Diferentemente do ambiente familiar, Breno diz que se sente bem na escola onde estuda, em Bangu. "Acho ela muito legal. Tem outras pessoas que são LGBTs. A gente tem muito espaço lá e na escola nunca sofri nada, graças a Deus", disse, acrescentando, que costuma sair em grupo com receio de assédio e violência por andar maquiado. "Sempre me xingam, por isso ando com eles", afirmou, apontando o grupo de 10 pessoas com quem estava.

Serviços
Com apoio da Coordenadoria Especial da Diversidade Sexual (CEDS Rio) da Prefeitura do Rio, o público da 19ª Parada LGBTI de Madureira teve à disposição vários serviços.

Na área da saúde houve imunização com vacinação de hepatite B e antitetânica, distribuição de 4,3 mil preservativos masculinos e 380 femininos, além de 800 lubrificantes. Houve ainda promoção de saúde e orientação de HIV e IST’s (Infecções Sexualmente Transmissíveis). O público pôde também relaxar com sessões de shiatsu. "Estamos aqui, na Saúde, com diversas prevenções de DST/AIDS, de hanseníase, tuberculose e fazendo testes rápidos de HIV por saliva", contou Loren.

Na área de assistência social, os participantes receberam orientação sobre inclusão no Cadastro Único (Cadúnico) do Ministério da Cidadania, a tarifa social, os Benefícios de Prestação Continuada (BPC) e o ID Jovem. Teve também recreação infantil, pintura facial e oficina de turbantes, identificação de crianças e orientação sobre direitos humanos e direito da mulher.

Comlurb
Uma equipe de 60 garis e 11 agentes de limpeza urbana da Comlurb foi destacada para o local para a limpeza antes, durante e após o evento. O trabalho começou às 7h e seguirá até as 6h de amanhã (16).

Policiamento
A Guarda Municipal montou operação especial com 60 guardas. Desses, 20 estão operando o trânsito. O esquema da Companhia de Engenharia de Trânsito (CET-Rio) compreende a interdição de diversas ruas na região para acomodação e passagem dos trios elétricos.

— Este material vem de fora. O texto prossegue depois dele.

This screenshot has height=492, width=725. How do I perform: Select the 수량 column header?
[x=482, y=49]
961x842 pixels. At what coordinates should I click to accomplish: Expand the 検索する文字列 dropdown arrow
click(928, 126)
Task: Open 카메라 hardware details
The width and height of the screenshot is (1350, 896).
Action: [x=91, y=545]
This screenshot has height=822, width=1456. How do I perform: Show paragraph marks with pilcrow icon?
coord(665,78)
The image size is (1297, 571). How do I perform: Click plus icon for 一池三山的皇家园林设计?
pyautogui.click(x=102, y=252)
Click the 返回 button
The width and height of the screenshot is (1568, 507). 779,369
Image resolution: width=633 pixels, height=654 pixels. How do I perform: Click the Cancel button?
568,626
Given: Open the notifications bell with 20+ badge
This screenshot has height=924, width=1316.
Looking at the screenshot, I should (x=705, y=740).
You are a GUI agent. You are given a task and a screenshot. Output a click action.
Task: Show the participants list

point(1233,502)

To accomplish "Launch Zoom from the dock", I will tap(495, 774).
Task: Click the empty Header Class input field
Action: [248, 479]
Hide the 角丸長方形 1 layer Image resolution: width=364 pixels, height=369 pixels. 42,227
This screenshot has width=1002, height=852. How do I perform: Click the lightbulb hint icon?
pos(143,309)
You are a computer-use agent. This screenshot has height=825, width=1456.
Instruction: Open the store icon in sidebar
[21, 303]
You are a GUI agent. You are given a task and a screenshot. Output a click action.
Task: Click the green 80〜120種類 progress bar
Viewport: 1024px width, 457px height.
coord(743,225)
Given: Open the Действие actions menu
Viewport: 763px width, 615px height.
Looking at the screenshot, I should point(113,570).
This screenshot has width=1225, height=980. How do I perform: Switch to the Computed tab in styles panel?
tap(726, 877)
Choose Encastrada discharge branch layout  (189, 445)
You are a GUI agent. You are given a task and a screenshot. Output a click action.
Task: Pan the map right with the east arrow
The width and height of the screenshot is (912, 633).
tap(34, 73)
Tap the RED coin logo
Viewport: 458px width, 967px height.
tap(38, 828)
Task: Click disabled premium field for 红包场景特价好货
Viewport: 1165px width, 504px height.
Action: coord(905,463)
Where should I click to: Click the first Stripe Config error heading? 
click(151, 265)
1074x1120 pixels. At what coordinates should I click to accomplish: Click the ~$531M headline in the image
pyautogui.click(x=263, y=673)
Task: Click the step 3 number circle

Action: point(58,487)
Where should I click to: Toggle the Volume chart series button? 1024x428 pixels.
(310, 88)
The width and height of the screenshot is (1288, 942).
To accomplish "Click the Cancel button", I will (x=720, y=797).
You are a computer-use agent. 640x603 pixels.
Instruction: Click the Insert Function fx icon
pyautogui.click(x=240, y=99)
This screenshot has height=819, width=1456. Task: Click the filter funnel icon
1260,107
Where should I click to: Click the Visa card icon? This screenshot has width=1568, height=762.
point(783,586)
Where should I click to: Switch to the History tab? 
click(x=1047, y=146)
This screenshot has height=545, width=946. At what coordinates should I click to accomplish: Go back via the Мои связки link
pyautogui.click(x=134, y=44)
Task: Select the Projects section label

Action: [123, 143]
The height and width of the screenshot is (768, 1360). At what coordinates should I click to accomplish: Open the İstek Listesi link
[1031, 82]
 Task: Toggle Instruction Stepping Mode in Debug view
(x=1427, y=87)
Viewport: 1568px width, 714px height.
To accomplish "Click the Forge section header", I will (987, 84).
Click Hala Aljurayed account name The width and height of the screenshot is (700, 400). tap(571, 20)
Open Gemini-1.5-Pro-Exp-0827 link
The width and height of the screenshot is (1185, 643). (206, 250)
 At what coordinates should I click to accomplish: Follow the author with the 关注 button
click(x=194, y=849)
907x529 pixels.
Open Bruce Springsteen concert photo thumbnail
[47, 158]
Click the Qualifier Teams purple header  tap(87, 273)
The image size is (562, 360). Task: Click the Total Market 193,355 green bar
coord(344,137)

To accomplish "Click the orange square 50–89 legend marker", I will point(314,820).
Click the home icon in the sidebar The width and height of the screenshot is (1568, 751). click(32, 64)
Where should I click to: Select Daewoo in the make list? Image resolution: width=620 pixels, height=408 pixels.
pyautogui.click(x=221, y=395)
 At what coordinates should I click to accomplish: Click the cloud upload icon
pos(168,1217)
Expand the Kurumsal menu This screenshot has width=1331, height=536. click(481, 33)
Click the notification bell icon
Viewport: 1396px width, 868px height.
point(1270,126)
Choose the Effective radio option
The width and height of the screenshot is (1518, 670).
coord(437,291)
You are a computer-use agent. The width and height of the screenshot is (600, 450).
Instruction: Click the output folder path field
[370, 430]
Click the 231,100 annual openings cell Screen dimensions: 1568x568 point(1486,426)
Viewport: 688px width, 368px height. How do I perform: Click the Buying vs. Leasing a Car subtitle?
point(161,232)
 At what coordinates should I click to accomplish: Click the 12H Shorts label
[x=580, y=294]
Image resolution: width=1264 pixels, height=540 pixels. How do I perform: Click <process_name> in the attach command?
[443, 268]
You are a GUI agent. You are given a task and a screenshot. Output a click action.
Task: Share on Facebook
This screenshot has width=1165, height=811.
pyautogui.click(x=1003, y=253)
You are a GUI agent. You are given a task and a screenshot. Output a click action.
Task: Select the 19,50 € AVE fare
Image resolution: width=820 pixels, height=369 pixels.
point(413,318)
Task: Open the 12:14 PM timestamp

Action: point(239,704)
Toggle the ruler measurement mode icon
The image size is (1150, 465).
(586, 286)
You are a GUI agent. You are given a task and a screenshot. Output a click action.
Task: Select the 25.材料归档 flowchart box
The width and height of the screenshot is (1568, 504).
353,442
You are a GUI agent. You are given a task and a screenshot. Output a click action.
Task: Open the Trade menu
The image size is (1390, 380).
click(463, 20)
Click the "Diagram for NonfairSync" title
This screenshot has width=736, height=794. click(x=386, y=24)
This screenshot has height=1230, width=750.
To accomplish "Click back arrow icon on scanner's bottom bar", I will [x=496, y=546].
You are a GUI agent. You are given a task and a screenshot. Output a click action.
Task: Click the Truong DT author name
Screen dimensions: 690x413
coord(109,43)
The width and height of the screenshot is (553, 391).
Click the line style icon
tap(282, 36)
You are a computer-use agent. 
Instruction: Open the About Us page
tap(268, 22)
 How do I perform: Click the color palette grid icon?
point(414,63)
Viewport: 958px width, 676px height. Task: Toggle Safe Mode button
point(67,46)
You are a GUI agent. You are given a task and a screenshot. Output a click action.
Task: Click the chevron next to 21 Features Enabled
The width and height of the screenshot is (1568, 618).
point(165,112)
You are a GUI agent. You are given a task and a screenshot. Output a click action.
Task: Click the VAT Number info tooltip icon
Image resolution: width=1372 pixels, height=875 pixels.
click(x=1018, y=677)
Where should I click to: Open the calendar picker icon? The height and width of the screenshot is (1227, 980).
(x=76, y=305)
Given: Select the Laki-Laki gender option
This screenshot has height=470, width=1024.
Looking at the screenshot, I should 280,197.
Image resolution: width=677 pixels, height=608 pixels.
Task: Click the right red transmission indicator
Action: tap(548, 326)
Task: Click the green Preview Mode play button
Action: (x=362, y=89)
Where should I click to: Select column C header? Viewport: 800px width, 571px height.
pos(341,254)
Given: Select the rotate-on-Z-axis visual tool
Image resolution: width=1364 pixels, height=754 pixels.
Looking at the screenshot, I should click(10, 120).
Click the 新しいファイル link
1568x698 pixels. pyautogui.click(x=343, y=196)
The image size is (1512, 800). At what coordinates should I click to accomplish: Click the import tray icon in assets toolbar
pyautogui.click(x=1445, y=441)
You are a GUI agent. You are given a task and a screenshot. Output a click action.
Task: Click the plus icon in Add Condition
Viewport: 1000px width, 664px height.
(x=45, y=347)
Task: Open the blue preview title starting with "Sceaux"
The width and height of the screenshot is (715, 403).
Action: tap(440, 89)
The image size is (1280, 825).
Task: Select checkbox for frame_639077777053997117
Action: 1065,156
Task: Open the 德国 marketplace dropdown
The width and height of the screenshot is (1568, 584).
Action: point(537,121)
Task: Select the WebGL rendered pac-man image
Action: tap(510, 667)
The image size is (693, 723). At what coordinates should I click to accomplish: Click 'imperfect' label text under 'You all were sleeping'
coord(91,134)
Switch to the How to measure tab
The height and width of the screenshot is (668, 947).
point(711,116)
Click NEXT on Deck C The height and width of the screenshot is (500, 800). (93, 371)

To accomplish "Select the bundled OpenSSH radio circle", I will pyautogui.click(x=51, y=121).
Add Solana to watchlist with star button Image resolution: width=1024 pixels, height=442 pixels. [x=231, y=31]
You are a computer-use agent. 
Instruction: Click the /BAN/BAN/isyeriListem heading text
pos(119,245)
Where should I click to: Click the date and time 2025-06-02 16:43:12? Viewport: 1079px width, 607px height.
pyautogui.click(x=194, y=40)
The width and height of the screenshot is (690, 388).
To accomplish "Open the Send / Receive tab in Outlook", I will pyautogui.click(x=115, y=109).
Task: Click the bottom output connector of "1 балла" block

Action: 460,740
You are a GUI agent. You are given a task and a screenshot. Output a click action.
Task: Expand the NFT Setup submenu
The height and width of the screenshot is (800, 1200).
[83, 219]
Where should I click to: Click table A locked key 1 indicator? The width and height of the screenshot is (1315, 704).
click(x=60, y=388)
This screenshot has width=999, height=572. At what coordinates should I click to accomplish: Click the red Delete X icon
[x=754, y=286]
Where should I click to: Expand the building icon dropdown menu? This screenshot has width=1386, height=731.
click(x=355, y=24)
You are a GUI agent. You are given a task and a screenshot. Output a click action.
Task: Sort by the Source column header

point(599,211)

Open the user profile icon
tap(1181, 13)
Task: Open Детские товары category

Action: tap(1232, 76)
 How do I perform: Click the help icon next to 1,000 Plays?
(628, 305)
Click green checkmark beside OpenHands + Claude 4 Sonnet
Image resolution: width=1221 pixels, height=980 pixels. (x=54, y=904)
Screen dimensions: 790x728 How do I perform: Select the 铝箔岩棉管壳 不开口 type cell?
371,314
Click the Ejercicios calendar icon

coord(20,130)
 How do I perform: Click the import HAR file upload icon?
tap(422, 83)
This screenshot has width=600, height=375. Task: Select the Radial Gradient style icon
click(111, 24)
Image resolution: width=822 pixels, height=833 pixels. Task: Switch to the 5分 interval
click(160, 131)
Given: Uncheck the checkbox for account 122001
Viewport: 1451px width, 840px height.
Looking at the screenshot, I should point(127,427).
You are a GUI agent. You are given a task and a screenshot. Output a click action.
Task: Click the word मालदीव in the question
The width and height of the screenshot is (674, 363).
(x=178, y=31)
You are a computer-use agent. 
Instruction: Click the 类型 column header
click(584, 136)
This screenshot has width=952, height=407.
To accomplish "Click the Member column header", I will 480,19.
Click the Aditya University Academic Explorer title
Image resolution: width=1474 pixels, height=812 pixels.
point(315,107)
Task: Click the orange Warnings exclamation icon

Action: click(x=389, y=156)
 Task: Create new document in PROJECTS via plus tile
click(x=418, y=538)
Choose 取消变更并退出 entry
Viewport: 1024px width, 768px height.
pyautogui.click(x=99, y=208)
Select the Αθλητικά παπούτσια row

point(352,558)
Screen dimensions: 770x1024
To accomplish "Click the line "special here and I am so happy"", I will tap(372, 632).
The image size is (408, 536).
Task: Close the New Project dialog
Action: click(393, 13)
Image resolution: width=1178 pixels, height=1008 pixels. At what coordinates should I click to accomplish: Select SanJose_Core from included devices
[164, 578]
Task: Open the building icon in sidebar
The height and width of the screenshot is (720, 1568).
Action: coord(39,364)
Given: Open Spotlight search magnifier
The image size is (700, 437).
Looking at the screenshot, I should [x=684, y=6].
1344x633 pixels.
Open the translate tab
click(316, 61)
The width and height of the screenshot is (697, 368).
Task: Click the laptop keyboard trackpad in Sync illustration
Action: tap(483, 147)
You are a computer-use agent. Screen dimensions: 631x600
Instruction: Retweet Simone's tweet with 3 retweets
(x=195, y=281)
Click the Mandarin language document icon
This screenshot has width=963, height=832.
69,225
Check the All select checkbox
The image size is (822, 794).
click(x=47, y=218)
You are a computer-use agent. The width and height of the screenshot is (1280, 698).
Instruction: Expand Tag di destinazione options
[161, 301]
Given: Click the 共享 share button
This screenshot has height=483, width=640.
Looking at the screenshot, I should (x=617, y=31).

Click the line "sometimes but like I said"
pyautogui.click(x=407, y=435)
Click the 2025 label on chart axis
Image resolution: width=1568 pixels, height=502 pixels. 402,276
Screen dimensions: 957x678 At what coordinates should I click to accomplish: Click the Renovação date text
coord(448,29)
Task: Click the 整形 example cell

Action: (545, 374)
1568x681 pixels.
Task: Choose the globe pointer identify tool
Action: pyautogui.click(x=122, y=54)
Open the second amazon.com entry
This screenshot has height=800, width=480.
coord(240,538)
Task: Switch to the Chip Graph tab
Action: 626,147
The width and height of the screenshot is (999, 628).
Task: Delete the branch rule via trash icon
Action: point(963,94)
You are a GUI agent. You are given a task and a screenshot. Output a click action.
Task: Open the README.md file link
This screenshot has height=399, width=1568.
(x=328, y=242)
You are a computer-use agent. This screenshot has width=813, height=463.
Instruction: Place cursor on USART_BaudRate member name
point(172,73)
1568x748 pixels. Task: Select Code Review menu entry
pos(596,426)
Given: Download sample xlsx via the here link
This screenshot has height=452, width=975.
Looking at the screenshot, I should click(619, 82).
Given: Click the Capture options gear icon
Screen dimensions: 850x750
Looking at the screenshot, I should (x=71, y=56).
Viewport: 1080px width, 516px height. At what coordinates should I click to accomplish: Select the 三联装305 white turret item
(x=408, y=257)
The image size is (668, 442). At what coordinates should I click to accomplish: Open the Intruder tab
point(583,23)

Agentes do 9º BPM (Rocha Miranda) com apoio de outras unidades fazem a atuação ostensiva.

Câmeras
O monitoramento da área de Madureira e das vias de acesso ao bairro ficou por conta do Centro de Operações Rio (COR). A função do COR é integrar as operações dos órgãos envolvidos e acionar para resposta rápida as equipes da prefeitura que atuam em ocorrências. A região onde se realiza a Parada tem monitoramento em tempo real com apoio das 811 câmeras da prefeitura e outros equipamentos de videomonitoramento de parceiros.
Entre as atrações confirmadas do evento, estão as cantoras Lexa e Mulher Pepita, o grupo Funtastic e DJ Lindão. Viviane Araújo e David Brazil, padrinhos vitalícios da Parada, mais uma vez estarão presentes. A expectativa da organizadora Loren Alesxander é que a marcha reúna cerca de 1 milhão de pessoas.
Pré-Parada LGBT
Em outubro desse ano, o Parque Madureira recebeu o esquenta da festa de hoje. No evento, que contou com o apoio a Prefeitura do Rio, por meio da Coordenadoria Especial da Diversidade Sexual (CEDS Rio), teve shows de drag queens e diversas outras atrações. 
Para o Coordenador Especial da Diversidade Sexual do Rio, Nélio Georgini, é fundamental promover a cultura da diversidade em todas as regiões da cidade. "O Rio vai além da Zona Sul, os LGBTs do subúrbio carioca, da Zona Norte e Oeste, também precisam da nossa atenção. Desde o início da nossa gestão, temos focado nessas áreas da cidade também", finaliza Georgini.